Why creatives use it
WeTransfer became popular with designers, photographers, video editors, agencies, musicians, and clients because large media files are awkward to send through ordinary email. A temporary transfer link is often simpler than asking a client to join a workspace, navigate permissions, or install a full cloud storage system.
Limits and paid plans
WeTransfer keeps free sending deliberately limited. Its support page says Free accounts can send up to ten transfers or 3GB in a rolling 30-day period, while paid plans raise limits and add more features. That makes the service useful for occasional sharing, but heavy users may need a paid plan or a more permanent cloud storage workflow.
Downloading and expiry
Recipients do not need a WeTransfer account to download a transfer, according to WeTransfer support. They follow the transfer email or link, accept the required terms and cookie prompts, and download individual files or the whole bundle.
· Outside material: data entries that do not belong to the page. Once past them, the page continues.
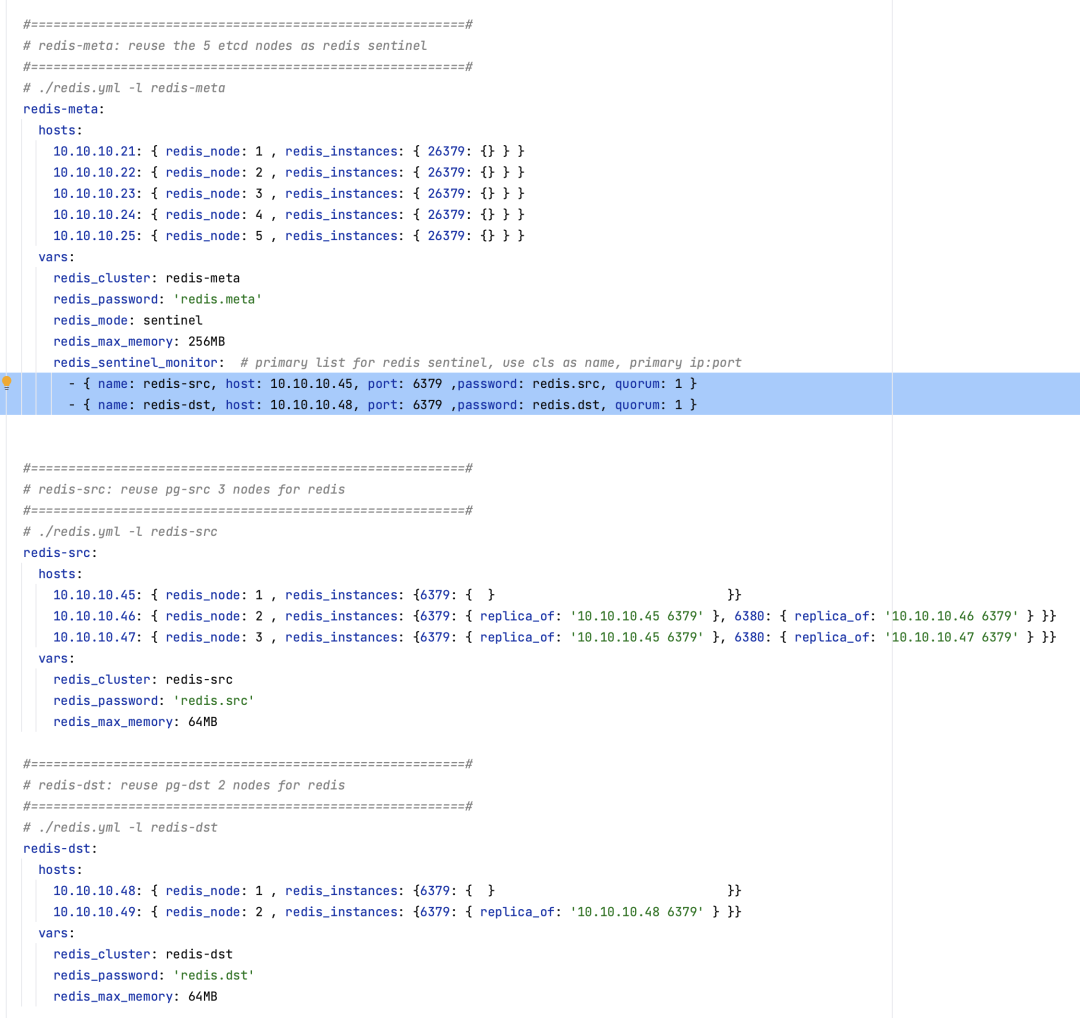Click the redis-src top-level key
This screenshot has height=1018, width=1080.
tap(57, 552)
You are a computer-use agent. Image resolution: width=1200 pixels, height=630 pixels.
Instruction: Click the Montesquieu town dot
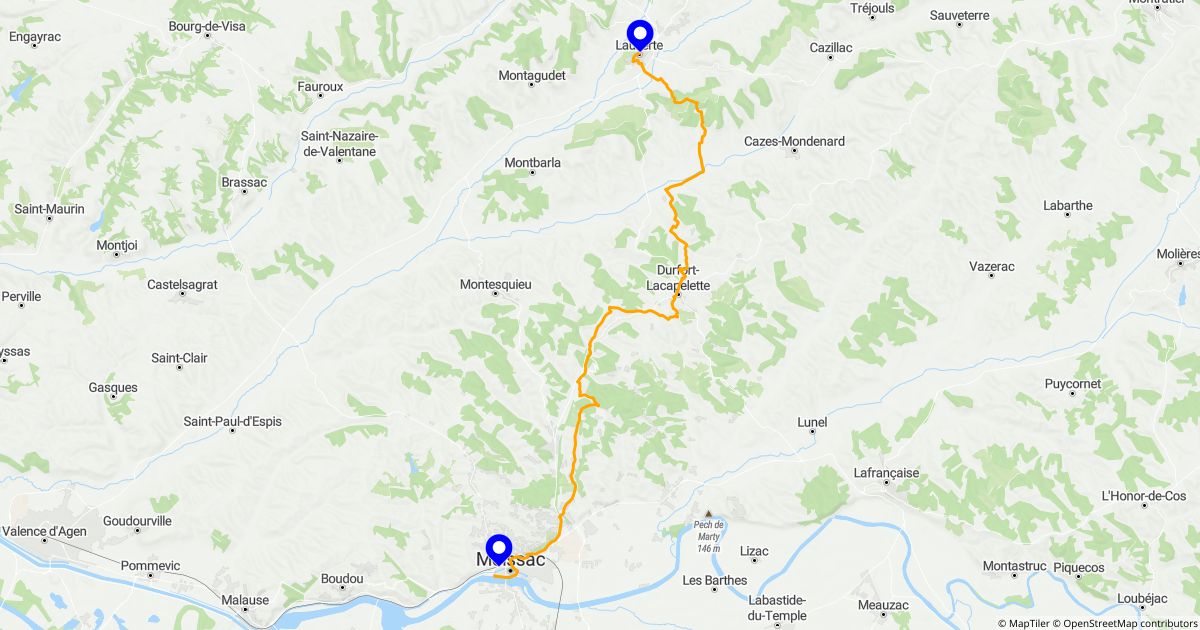click(x=495, y=295)
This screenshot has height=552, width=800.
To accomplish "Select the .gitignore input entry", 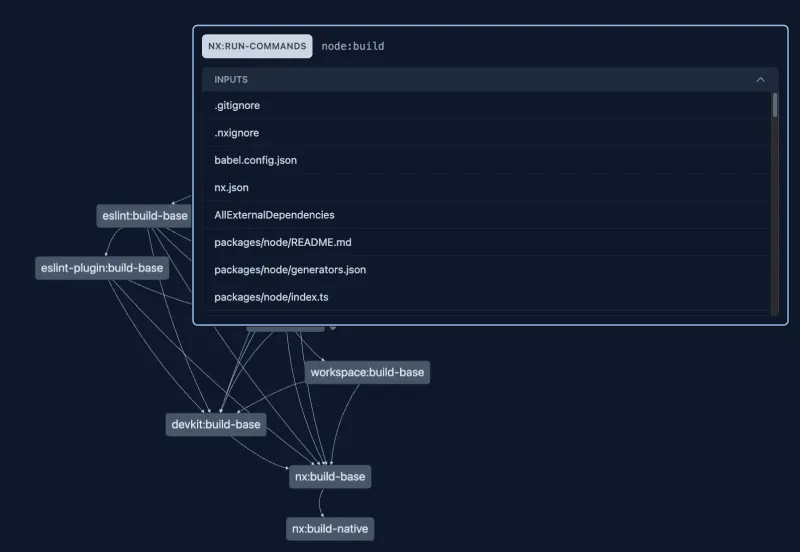I will point(237,105).
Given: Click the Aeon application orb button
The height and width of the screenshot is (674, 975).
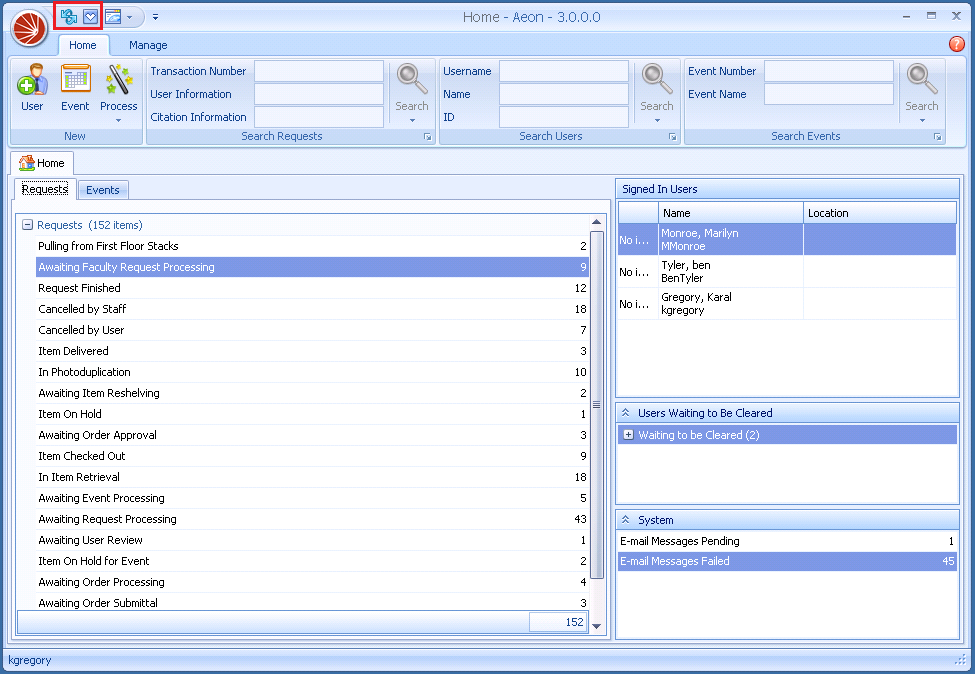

Transfers can expire, so WeTransfer is better for delivery than for long-term archiving.
Ownership shift
In 2024, Bending Spoons acquired WeTransfer. The change connected WeTransfer to a company known for buying established software products, including Evernote and Meetup. For users, the practical questions are how pricing, free limits, privacy language, product design, and support will evolve under the new owner.
Trust and tradeoffs
WeTransfer is convenient, but it is still a third-party service handling file delivery. Users should consider file sensitivity, transfer expiry, recipient verification, phishing risks, access controls, and whether a transfer link might be forwarded. For confidential work, a controlled storage system or encrypted workflow may be more appropriate.
Why it matters
WeTransfer matters because it made a boring internet problem feel simple: getting large files from one person to another. Its importance is not only technical capacity, but also the way it fit creative work, where fast delivery, minimal setup, and a clean recipient experience often matter more than a full project-management system.